▶ [What you should do]: Only the lines from the one containing "Task: Select the 1,58 total odds badge" through the final line of the entries below are wanted, each copied exactly.

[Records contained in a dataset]
╭──

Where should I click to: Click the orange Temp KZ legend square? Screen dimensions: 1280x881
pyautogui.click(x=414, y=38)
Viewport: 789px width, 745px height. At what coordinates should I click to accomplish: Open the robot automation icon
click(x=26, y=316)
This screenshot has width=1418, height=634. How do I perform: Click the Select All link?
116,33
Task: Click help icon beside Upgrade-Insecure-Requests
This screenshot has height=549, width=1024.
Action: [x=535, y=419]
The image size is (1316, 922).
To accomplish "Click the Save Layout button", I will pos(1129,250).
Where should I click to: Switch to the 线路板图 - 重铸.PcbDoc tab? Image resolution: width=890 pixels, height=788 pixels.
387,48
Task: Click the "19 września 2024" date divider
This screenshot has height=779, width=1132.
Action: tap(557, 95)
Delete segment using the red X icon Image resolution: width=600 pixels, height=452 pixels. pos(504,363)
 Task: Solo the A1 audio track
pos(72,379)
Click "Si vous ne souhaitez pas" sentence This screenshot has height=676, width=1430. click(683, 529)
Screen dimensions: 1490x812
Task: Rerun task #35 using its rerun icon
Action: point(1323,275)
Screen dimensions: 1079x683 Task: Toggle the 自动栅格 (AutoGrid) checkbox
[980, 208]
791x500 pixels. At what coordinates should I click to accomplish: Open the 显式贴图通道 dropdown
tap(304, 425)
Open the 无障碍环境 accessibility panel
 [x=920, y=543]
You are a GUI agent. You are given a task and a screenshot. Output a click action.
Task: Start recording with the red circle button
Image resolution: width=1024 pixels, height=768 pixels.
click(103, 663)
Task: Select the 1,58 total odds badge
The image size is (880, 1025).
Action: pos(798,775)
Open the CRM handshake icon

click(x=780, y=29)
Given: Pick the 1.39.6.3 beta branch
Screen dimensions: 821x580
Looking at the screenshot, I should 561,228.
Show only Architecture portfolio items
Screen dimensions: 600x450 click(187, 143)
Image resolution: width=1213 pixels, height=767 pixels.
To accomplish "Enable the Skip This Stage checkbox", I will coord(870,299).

╰──

▶ [Written solution]:
Task: Select the 1,58 total odds badge
The image size is (880, 1025).
Action: pos(798,775)
Open the CRM handshake icon

click(x=780, y=29)
Given: Pick the 1.39.6.3 beta branch
Screen dimensions: 821x580
Looking at the screenshot, I should 561,228.
Show only Architecture portfolio items
Screen dimensions: 600x450 click(187, 143)
Image resolution: width=1213 pixels, height=767 pixels.
To accomplish "Enable the Skip This Stage checkbox", I will coord(870,299).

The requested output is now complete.